La tradición del sabor perfectamente ancladas en la tenacidad de cada habitante, como con Doña Irene en María Paz, Doña Marcela en Santos Lugares, Don Sharbel Morcos, Doña Lorena en Lancellotti, Doña Silvia Bodiglio con sus bodas y eventos, el espacio de Tía Don Claudio en Rivadavia y sus generosos aportes a la cultura y el turismo como al mundo de la cultura del trabajo con Gargantini, la casa de Zia Arola, Los Franciscos, Finca Musse, Doña Emma, esa criolla de pura cepa, Doña Elizabeth con su casa del bosque, El Alado protagonista de tantas historias de amor, los fotógrafos, los arquitectos, las y los artistas plásticas, los ingenieros, los enólogos, los trabajadores de la vid para honrar a las cepas de los nuevos encuentros y también de despedidas. Las ventanas que se abrían los en Divendres, moldearon un acervo de aromas, cantos rodados, de tradición que alimentaban los milagros en el oasis y alegría en el terruño.
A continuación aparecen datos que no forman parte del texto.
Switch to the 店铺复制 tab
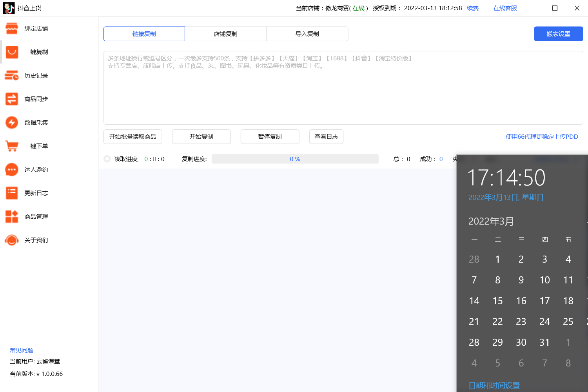Image resolution: width=588 pixels, height=392 pixels. point(225,34)
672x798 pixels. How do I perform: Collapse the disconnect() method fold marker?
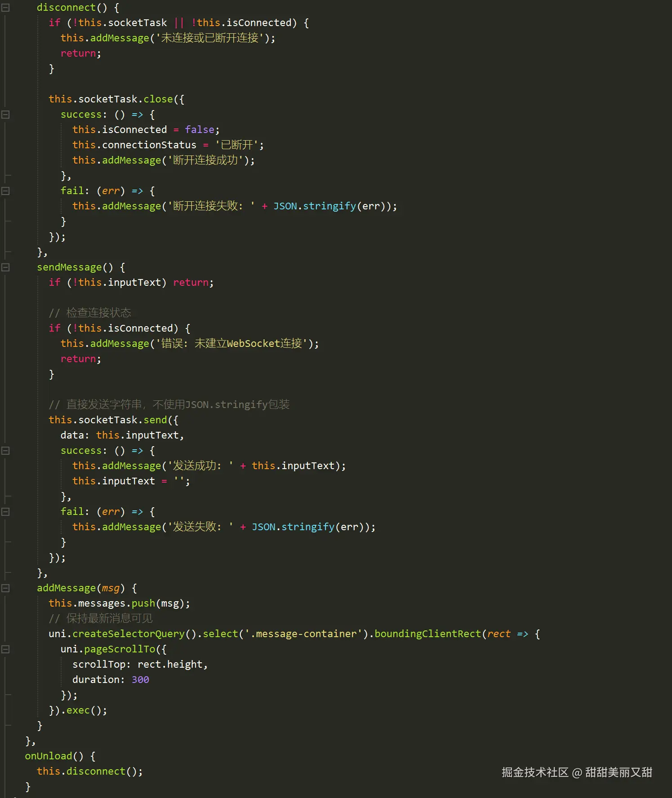(x=5, y=8)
La transmisión de estos valores tan identitarios que fueron creando una trama salpicada de vinos, barriles y bordalesas, vinagres, aceitunas, asados, chivito asado, mazamorra, bifes a la criolla, pan casero, arroz con leche, alfajores de batatas y canela, sin olvidar lo que más les gustaba a las gemelas: dulce de zapallo en cascos y el de membrillo con crema y el arrope de uva y el infaltable mate. El verdadero arte culinario del este era una certeza de encontrar un rumbo. Ese rumbo que había comenzado a descarrilarse, con la llegada de Don Gerónimo al encontrar la carta de Osmán, vino también a multiplicar una red de posibilidades para poder latir y vibrar en Roberto una sintonía nueva. Es por eso que Roberto le propuso, al acercarse el día de la tradición el 10 de noviembre, a Don Oscar de Cabaña El Molle festejar en su campo junto a los caballos y sus enormes mesones familiares con sus sillas de paja, celebrar ahí el día más esperado para seguir cultivando sus tradiciones. Oscar inmediatamente dijo que sí y comenzó a buscar a los artistas del folclore, a los bailarines de tonadas y chacareras, a los niños con su atuendo de gaucho que hacían obras de teatro montados en sus caballos, un verdadero espectáculo familiar. Los que recitaban o declamaban poemas a la patria, a la tradición, no podían estar ausentes, como tampoco los payadores.

Cuando Roberto les hizo esta propuesta a las gemelas les encantó, pero ellas pusieron una condición: todos tenían que ir vestidos con atuendos tradicionales y por supuesto los feriantes no podían faltar, que todos tuvieran su momento y su oportunidad de mostrar sus productos, artesanías, destrezas. Tenía que ser la mejor fiesta de la tradición. Malarda recordó que el nieto de Gerónimo era poeta así es que lo buscó inmediatamente para que pudiera participar recitando sus poemas, además de saber que yan había un amorío con una de sus trillizas. Oscar y Roberto se miraron, la misión de volver a unir un rompecabezas familiar comunitario estaba siendo realidad.

Llegó el día, las tonadas, valsecitos cuyanos se escuchaban a lo lejos, no solo era música, eran acequia, lamento del cuyano enamorado en los acordes ancestrales del agua y el vino. Los vecinos iban llegando en sus autos, algunos, otros en Sulky y carretas como alineándose a una estampa que se negaba a ceder el paso del tiempo, con una sonrisa cómplice de ser puentes entre el pasado heroico y la esperanza de continuar con estas costumbres tan suyas, tan nuestras. Las mesas largas, larguísimas, acompañaban perfectamente limpias ese aire matinal y sus manteles de arpillera salpicadas con los colores del vino, terrosos y vibrantes, se notaba que el festín ya era épico. Los altares de la cocina salada en los hornos de barro, sacaban las empanadas jugosas y en los fogoneros el asado criollo humeante con el ineludible chivito asado de aroma a leña, el perfume ideal para la peregrinación a la raíz. Las dulzuras de las abuelas, como consuelos azucarados espolvoreaban las ilusiones de los jóvenes enamorados, y el tesoro de las gemelas de los zapallos en cubo decoraban la atmósfera como besos en el desierto casero.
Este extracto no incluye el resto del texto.